By Martin Hart-Landsberg, PhD
We all know that wealth is unequally distributed in the US. But, the results of anew study...

    socimages:

    What does half the US population have in common with the richest 20 Americans? They hold the same amount of wealth.

    By Martin Hart-Landsberg, PhD

    We all know that wealth is unequally distributed in the US. But, the results of anew study by the Institute for Policy Studies, authored by Chuck Collins and Josh Hoxie, are still eye popping.

    Collins and Hoxie find that the wealthiest 0.1 percent of US households, an estimated 115,000 households with a net worth starting at $20 million, own more than 20 percent of total US household wealth. That is up from 7 percent in the 1970s. This group owns approximately the same total wealth as the bottom 90 percent of US households.

    Moving up the wealth ladder, they calculate that the top 400 people—yes, people not households, each with a net worth starting at $1.7 billion, have more wealth than the bottom 61 percent of the US population, an estimated 70 million households or 194 million people.

    Finally, we get to the top 20 people, those sitting at the pinnacle of the US wealth distribution. As the authors explain:

    The wealthiest 20 individuals in the United States today hold more wealth than the bottom half of the U.S. population combined.
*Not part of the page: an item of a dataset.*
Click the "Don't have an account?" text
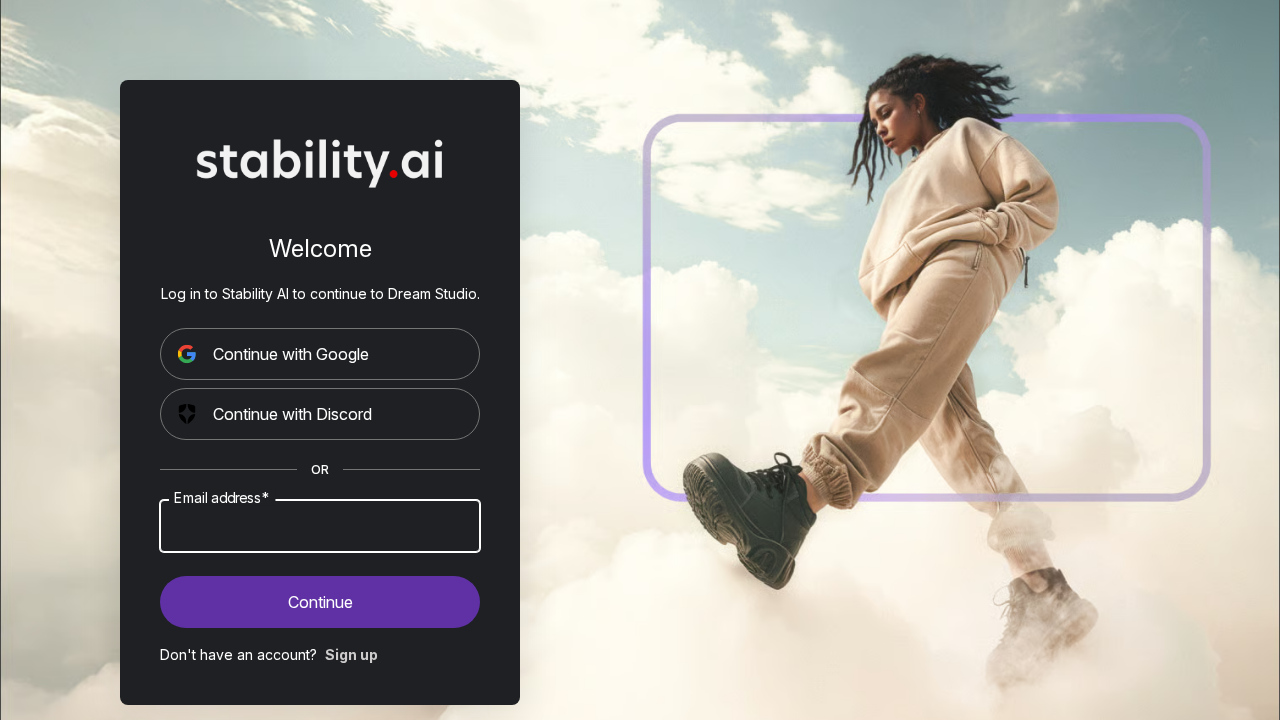(x=238, y=655)

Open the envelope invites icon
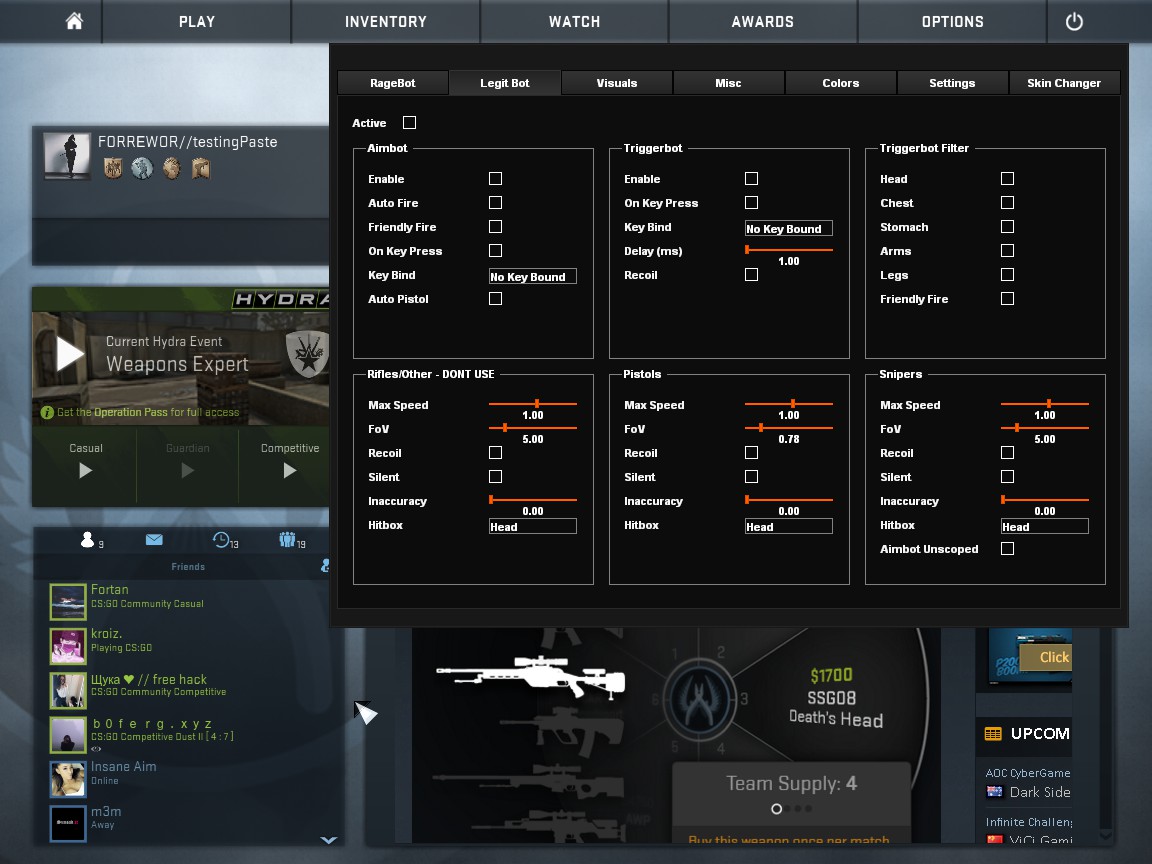point(154,540)
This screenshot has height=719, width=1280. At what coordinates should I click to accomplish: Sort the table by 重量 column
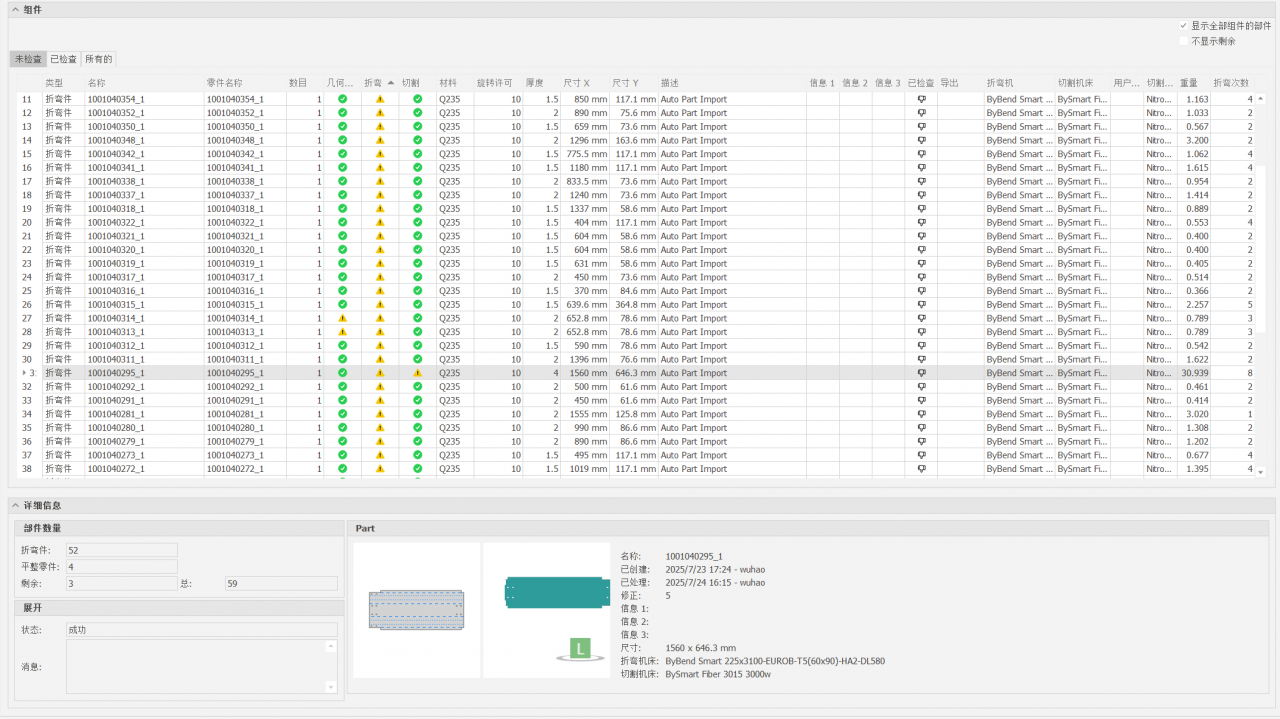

These 20 super wealthy — a group small enough to fly together on one Gulfstream G650 private jet — have as much wealth as the 152 million people who live in the 57 million households that make up the bottom half of the U.S. population.

    Although obvious, it is still worth emphasizing, as Collins and Hoxie do, that great wealth translates into great power, the power to shape economic policies. And, in a self-reinforcing cycle, the resulting policies, by design, create new opportunities for the wealthy to capture more wealth. Think: free trade agreements, privatization policies, tax policy, and labor and environmental laws and regulations.

    Oh yes, also think presidential politics. As a New York Times study points out:

    They are overwhelmingly white, rich, older and male… Across a sprawling country, they reside in an archipelago of wealth, exclusive neighborhoods dotting a handful of cities and towns… Now they are deploying their vast wealth in the political arena, providing almost half of all the seed money raised to support Democratic and Republican presidential candidates. Just 158 families, along with companies they own or control, contributed $176 million in the first phase of the campaign, a New York Times investigation found (emphasis added).

    And yet, one still hears some people say that class analysis has no role to play in explaining the dynamics of the US political economy. Makes you wonder who pays their salary.

    Originally posted at Reports from the Economic Front.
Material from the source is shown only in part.